REVIEW: The Woman in Black

  The Woman in Black is the latest film from the newly opened Hammer studio, following the modern-day set The Resident and Wake Wood. This time, the film is more in line with the Hammer horrors of old, featuring as it does a period setting, an old haunted house with a sinister ghost and a Gothic sensibility.

  Daniel Radcliffe plays Arthur Kipps, a recently bereaved single parent who finds it difficult to reconnect with his life and his son. When he is threatened with a sacking, Kipps is more eager than ever to get down to work and to put the past behind him. As a solicitor, he is sent to a remote Northern village to investigate a disputed will. It is not long before Kipps experiences opposition from the secretive locals, all of whom would rather he went away, except Daily (Ciarán Hinds). Daily suggests that the town is caught up in a silly local superstition. Kipps arrives at an old house, once owned by an old woman with a dark family history. Before long, he starts to see strange visions of a woman in black both inside and outside the house, just as the village starts to experience a series of sinister accidents, all involving children.

  The Woman in Black is a ghost story about a vengeful woman holding a small village to ransom. As it is, it isn’t anything particularly new and the Hammer trappings merely serve to keep it old-fashioned and slightly out of step. However, in consideration of all the Saw and, now, Paranormal Activity sequels clogging up the multiplexes, an old-style ghost story feels like a breath of fresh air. And, after all, many of the old Hammer horrors are still very good.

  In keeping with these older films, The Woman in Black avoids using the modern gimmicks. There is, thankfully, no 3-D and the film is free of in-jokes and irony. The film doesn’t use very much CGI and the gore is kept to a level required for a 12A rating. What it does have, however, are jumps. In fact, the film relies almost solely on jumps to achieve its effect. As a result, the first half hour of set-up is full of loud birds bursting out of chimneys and unpredictable clogged-up sinks. When the woman in black first appears, the film seems to promise that the jumps are over and that the chills from thereon will be less overt and predictable. But they aren’t. The film largely drops atmospherics (the very thing that made so many of the older Hammer still work today), packed instead with so many jumps that you become somewhat desensitised to them. Even a few cleverly constructed or imaginative ones pass by without much notice as another, duller jump quickly follows. They are so constant that you can’t help but think that the woman in black is not dangerous at all and is merely tormenting poor Kipps for her own amusement. In fact, one sequence in which the woman makes a lot of noise in a locked room, driving Kipps to run downstairs for an axe, only to open it for him when he returns, gives the impression of a ghost with a mischievous sense of humour. This isn’t particularly helped by the film’s insistence that old toys are terrifying if covered in cobwebs and lit from below.
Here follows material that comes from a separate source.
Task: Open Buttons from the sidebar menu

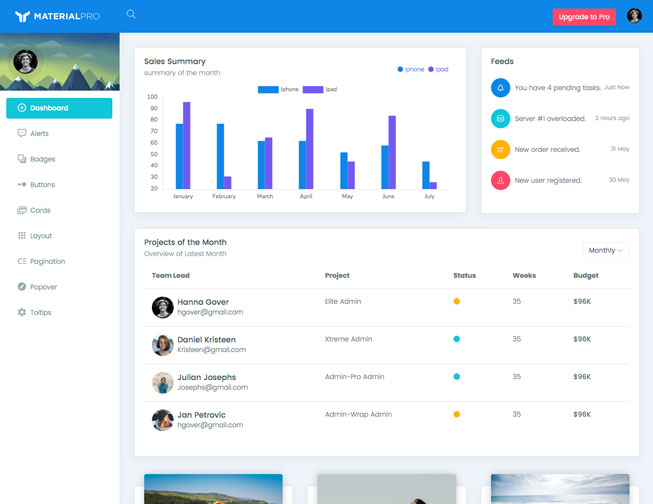Action: (42, 185)
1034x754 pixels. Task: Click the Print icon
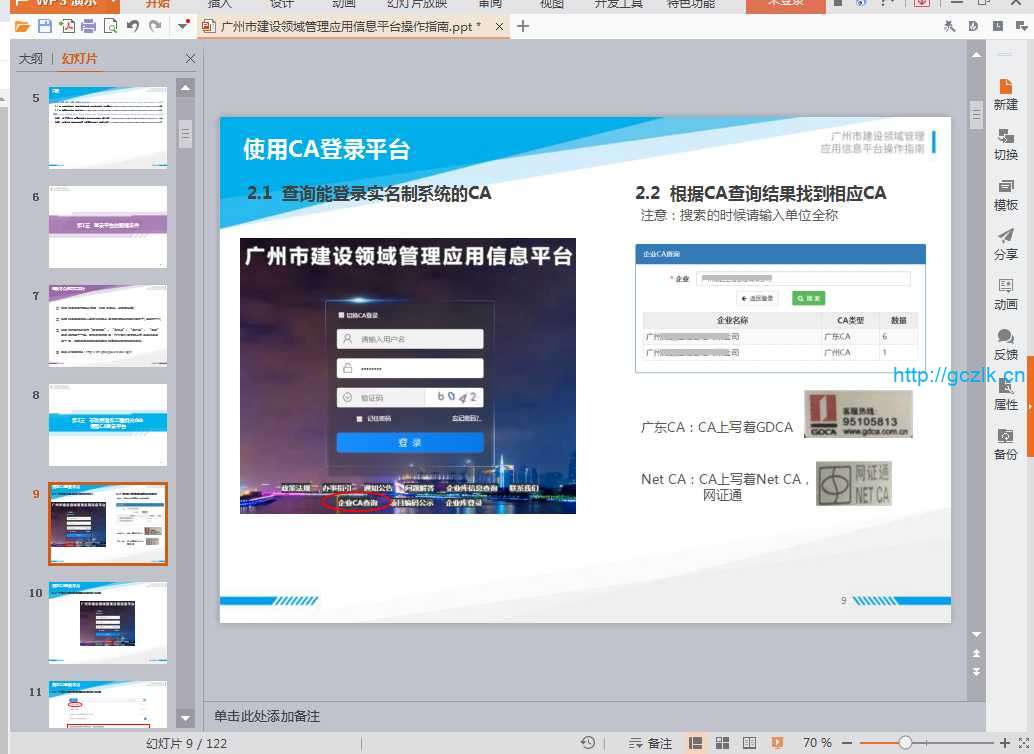click(x=88, y=26)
  The film’s other problem is the casting of Daniel Radcliffe. Though he is much better here than his bland incarnation of a well-known boy wizard, he is playing a character that should be at least ten years older than he is. Seeing Radcliffe with someone who is supposed to be his son at the film’s beginning proves to be distracting. However, Radcliffe turns out a good performance, one that offer hope that some day he might come out from under the shadow of his previous big role. In one scene, Radcliffe has to swim through a huge amount of mud and, for some reason, you find yourself willing on Radcliffe the actor rather than Kipps the solicitor. Maybe because Radcliffe seems so desperate to prove himself as an actor.

  Not without its moments, The Woman in Black can be imaginatively directed and well written, despite an emphasis on jumps over atmospherics. It is also a horror film with characters that it is easy to care about, which has become increasingly rare. And, like all those old Hammer films, it is very entertaining.